[Dataset entries]
BEGIN
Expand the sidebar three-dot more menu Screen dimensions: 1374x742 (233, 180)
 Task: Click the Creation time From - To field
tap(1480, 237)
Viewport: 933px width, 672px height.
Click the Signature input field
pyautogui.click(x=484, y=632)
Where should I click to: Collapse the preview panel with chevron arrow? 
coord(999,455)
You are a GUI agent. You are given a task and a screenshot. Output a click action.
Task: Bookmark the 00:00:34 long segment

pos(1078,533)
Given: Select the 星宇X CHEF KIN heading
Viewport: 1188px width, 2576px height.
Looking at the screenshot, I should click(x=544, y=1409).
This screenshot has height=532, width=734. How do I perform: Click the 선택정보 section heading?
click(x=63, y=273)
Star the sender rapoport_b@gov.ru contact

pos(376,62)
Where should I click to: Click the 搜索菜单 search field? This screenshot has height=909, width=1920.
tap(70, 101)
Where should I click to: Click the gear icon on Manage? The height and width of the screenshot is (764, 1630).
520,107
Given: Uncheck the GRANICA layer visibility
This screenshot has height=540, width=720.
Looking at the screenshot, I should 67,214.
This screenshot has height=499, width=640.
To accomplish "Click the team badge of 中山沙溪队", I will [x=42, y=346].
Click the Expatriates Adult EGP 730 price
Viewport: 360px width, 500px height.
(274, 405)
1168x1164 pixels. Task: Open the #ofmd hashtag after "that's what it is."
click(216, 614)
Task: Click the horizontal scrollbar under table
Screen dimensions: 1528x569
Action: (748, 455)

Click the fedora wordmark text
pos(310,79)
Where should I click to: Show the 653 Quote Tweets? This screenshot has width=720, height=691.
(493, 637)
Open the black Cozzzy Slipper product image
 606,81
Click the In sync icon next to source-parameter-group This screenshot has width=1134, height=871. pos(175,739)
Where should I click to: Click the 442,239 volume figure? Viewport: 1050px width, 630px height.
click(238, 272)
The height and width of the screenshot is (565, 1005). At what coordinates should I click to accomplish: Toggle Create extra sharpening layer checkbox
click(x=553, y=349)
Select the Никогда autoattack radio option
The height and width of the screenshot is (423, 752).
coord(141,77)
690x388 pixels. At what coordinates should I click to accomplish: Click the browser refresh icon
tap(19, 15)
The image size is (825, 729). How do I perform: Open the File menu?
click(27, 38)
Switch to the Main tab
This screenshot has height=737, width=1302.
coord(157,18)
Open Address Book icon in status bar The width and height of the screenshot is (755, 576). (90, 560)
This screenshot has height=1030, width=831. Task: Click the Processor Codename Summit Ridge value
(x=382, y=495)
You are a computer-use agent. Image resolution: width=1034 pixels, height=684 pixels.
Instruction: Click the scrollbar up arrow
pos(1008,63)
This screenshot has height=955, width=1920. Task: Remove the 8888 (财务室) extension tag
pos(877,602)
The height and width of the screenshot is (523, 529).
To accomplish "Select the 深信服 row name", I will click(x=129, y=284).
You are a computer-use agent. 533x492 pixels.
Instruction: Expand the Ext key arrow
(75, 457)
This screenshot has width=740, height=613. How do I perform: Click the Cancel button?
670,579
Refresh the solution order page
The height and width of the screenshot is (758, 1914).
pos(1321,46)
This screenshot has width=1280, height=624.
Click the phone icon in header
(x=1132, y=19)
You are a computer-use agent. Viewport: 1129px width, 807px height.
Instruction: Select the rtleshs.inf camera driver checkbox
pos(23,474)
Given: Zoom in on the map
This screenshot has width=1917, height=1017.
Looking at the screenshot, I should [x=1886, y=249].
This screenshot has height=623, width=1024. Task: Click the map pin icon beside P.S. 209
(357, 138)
END
WORK TO COMPLETE:
All that is needed is the exact run of lines above from the line containing "This screenshot has height=499, width=640." through the line containing "Task: Click the horizontal", both of them included.

EXERCISE ANSWER:
This screenshot has height=499, width=640.
To accomplish "Click the team badge of 中山沙溪队", I will [x=42, y=346].
Click the Expatriates Adult EGP 730 price
Viewport: 360px width, 500px height.
(274, 405)
1168x1164 pixels. Task: Open the #ofmd hashtag after "that's what it is."
click(216, 614)
Task: Click the horizontal scrollbar under table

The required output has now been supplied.